Stored data
⟨
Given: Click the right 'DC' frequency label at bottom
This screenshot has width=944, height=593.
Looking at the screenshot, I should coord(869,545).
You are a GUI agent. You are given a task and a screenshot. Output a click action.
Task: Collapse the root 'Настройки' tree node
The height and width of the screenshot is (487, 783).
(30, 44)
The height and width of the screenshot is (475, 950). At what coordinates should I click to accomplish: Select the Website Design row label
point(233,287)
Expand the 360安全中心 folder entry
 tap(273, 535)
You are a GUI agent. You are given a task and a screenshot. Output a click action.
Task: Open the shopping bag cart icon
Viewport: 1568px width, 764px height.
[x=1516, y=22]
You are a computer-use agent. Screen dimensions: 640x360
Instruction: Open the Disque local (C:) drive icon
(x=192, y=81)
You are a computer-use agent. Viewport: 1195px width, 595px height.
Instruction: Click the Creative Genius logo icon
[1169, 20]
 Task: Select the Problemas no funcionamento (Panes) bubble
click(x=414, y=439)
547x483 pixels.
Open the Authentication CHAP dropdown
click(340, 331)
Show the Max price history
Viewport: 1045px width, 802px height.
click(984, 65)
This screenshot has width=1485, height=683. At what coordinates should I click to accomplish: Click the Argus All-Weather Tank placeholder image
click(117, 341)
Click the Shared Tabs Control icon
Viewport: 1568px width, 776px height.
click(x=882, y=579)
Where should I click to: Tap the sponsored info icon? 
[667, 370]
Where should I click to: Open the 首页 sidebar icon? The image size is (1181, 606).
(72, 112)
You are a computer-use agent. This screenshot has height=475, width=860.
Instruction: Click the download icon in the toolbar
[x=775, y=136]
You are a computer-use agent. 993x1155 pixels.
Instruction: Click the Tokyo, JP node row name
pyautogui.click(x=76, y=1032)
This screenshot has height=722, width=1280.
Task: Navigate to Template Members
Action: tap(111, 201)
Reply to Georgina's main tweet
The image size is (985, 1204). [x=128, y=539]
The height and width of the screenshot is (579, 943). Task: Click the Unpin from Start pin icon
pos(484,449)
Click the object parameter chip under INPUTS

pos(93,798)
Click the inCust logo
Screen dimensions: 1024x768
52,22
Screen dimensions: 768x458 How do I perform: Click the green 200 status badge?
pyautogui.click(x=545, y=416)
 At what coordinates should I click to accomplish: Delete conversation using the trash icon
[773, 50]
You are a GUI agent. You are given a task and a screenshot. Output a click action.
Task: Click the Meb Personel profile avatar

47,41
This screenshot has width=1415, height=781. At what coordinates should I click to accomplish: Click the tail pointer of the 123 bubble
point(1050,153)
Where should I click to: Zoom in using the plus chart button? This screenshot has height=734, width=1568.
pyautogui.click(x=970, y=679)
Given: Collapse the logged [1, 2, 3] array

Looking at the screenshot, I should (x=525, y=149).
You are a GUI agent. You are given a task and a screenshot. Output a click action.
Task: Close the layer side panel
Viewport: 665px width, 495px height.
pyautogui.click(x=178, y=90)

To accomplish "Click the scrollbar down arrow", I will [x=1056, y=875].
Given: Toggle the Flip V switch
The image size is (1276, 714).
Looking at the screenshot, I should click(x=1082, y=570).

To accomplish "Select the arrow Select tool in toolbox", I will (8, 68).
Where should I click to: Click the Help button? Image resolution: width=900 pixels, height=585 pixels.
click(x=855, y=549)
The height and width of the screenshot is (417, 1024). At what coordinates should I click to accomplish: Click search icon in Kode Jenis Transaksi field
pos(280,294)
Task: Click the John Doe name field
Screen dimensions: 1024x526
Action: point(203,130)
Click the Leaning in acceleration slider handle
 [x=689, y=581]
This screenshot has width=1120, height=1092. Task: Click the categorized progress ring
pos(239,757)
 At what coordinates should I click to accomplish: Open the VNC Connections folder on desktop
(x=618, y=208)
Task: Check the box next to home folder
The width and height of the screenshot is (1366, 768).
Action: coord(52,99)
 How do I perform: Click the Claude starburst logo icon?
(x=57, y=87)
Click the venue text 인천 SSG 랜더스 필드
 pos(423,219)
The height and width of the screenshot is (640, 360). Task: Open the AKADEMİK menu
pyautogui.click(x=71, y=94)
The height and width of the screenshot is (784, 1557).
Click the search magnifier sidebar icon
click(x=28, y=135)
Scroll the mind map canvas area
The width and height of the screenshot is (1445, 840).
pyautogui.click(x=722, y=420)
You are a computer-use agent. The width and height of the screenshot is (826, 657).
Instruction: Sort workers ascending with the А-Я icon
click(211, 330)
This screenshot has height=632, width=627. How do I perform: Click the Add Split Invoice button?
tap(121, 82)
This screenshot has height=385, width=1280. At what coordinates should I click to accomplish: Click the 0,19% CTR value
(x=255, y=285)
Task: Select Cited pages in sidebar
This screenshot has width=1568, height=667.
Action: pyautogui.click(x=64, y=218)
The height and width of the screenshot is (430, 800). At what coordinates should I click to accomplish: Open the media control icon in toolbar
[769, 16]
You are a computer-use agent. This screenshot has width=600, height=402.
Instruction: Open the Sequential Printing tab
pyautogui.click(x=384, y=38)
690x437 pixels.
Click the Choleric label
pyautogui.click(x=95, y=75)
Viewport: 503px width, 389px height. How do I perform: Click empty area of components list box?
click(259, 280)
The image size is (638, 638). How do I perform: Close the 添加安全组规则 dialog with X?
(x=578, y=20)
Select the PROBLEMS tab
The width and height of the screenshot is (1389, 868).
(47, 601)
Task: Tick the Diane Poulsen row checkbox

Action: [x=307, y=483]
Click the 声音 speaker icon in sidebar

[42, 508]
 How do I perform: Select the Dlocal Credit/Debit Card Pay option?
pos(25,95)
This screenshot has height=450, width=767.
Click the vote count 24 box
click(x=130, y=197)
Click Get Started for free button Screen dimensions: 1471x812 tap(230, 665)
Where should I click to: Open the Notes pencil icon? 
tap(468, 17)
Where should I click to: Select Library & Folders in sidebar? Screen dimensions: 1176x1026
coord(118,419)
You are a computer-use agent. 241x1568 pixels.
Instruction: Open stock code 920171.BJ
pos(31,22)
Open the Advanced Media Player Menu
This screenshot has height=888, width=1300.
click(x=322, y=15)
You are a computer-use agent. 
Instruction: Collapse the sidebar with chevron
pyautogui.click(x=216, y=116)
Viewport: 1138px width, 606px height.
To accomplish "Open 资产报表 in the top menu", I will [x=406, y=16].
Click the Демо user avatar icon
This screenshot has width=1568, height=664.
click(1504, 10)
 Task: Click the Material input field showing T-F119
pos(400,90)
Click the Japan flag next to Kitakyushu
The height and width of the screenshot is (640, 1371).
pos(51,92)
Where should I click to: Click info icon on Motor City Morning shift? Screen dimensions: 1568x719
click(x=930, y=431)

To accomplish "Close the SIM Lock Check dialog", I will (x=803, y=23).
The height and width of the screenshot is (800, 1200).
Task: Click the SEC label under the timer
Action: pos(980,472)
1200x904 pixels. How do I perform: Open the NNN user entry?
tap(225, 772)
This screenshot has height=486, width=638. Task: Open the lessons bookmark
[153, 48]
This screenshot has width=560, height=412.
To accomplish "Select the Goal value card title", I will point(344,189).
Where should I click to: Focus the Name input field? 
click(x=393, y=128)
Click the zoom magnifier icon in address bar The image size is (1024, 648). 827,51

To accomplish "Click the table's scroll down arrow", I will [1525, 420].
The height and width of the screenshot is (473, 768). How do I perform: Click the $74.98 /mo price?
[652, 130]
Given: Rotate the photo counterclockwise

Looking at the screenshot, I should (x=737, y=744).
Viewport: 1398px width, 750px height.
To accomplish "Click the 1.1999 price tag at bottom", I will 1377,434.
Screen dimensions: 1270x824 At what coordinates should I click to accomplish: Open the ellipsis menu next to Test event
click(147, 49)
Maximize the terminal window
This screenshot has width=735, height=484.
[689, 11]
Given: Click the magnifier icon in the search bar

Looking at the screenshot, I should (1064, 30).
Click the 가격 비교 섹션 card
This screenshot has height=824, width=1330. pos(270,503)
⟩
If a line in the records above holds the string "computer", copy it out.

You are a computer-use agent. Screen dimensions: 640x360
You are a computer-use agent. Viewport: 1195px width, 595px height.
You are a computer-use agent. This screenshot has height=475, width=860.
You are a computer-use agent. 993x1155 pixels.
You are a computer-use agent. The width and height of the screenshot is (826, 657).
You are a computer-use agent. This screenshot has width=600, height=402.
You are a computer-use agent. 241x1568 pixels.
You are a computer-use agent. 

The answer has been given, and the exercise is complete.